Court Opinion

ID: 6987844
Source: CourtListenerOpinion
Date Created: 2022-07-24 03:19:34.397782+00
Date Added: 2024-06-11T16:09:31.166756
License: Public Domain

Pillsbury, J. I concur in reversing this judgment on the ground that the damages are excessive, but I do not concur with the opinion of my brethren, as to the effect of a failure upon the part of the guardian to procure the approval of the county court to the securities proposed to be taken by him upon the loan of the ward’s money. In my view it is the statutory duty of a guardian to thus obtain the approval of the court, and the ward has the right, under the statute, to have this duty performed as an additional caution in the investment of her money, and security against loss.

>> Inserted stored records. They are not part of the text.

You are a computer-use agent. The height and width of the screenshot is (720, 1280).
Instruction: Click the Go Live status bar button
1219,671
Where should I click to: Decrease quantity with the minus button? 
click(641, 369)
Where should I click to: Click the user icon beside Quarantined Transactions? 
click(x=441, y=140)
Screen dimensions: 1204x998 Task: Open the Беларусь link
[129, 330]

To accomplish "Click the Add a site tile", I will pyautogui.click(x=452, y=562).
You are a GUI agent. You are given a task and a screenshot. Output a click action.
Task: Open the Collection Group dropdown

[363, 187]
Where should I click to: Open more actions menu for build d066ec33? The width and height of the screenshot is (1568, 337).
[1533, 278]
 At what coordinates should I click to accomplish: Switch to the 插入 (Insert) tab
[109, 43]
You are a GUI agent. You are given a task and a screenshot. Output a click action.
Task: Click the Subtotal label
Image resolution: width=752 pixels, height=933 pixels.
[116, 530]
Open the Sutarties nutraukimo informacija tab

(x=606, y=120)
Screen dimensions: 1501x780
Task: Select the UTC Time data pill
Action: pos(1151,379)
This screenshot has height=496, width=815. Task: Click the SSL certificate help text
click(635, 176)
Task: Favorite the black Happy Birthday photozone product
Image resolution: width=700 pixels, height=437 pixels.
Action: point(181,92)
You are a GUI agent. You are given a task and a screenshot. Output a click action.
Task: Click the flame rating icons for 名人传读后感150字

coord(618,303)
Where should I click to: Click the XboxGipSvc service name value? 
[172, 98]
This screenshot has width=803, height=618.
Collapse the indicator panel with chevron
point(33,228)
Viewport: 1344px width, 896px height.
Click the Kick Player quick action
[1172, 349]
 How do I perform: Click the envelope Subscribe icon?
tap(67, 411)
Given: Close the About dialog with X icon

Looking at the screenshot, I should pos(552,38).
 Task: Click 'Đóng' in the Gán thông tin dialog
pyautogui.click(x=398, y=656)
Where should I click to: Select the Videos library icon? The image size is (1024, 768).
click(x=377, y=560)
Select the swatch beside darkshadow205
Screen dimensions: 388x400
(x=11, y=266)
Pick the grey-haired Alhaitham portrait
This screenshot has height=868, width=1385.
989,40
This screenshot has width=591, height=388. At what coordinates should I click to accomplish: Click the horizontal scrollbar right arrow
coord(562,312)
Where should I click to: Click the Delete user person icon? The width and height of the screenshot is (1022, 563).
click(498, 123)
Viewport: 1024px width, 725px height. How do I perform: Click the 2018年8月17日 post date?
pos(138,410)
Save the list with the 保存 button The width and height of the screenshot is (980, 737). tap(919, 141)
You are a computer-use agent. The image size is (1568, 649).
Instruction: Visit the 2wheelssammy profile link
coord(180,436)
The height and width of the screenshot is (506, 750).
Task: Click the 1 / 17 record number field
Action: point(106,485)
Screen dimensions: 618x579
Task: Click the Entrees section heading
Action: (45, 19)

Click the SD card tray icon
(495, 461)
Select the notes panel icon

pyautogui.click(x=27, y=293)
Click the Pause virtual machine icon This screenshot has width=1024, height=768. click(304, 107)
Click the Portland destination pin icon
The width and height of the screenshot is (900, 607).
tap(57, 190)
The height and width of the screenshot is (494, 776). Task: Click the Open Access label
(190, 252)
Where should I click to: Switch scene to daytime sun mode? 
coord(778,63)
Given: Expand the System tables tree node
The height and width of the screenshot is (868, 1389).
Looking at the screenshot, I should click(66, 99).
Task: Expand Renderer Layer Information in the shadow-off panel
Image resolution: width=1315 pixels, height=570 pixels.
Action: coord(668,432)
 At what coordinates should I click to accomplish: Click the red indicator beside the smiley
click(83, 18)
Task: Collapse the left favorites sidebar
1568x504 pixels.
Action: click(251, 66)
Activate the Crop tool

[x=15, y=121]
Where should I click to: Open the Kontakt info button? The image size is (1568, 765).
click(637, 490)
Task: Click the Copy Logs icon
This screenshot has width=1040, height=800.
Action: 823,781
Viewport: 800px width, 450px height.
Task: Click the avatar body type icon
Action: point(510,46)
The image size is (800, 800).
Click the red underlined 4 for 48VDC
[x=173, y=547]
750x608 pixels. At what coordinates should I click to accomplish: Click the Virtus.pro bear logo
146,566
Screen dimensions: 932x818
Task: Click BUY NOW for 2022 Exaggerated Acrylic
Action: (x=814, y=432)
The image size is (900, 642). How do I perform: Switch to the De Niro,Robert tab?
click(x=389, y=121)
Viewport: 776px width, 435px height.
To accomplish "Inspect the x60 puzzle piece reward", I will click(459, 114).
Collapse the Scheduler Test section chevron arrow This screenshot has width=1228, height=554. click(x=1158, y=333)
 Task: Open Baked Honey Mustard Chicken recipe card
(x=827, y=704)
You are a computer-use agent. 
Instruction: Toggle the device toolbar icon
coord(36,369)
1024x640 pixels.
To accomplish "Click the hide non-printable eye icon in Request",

The statute has provided that the judgment of the county court shall be exercised in behalf of the ward, and it can not be said with any degree of certainty, that had the exercise of such judgment of the court been asked for, that it would have been granted in the given case. The county court has, when such questions come before it the right to call parties entirely disinterested, and who are acquainted with the security, the location of it, and all the facts and circumstances surrounding it, tending to show its present and prospective value, and thus become fully advised in the premises. Or it may be that the county judge may have personal knowledge of facts of which the guardian may be ignorant, making a loan a hazardous one for the interests of the minor. But whatever the cause that led the legislature so to provide for such approval, it has done so, and' thereby invested the ward with the right to such judgment of the county court. I agree with the majority opinion, that the statute makes it the duty of the guardian to invest his ward’s money, and that a mere neglect to obtain the approval of the county court, where he has been otherwise diligent and careful, will not render him guilty of converting his ward’s money, or make the loan his own; but I think that if he neglects this statutory duty to have the court pass upon the adequacy of the security, he does so at the peril of seeing that the security taken upon his own judgment and responsibility, returns to the ward the money so invested. In other words, that any deficiency occurring through a failure of the security to reimburse the ward, must fall upon the guardian.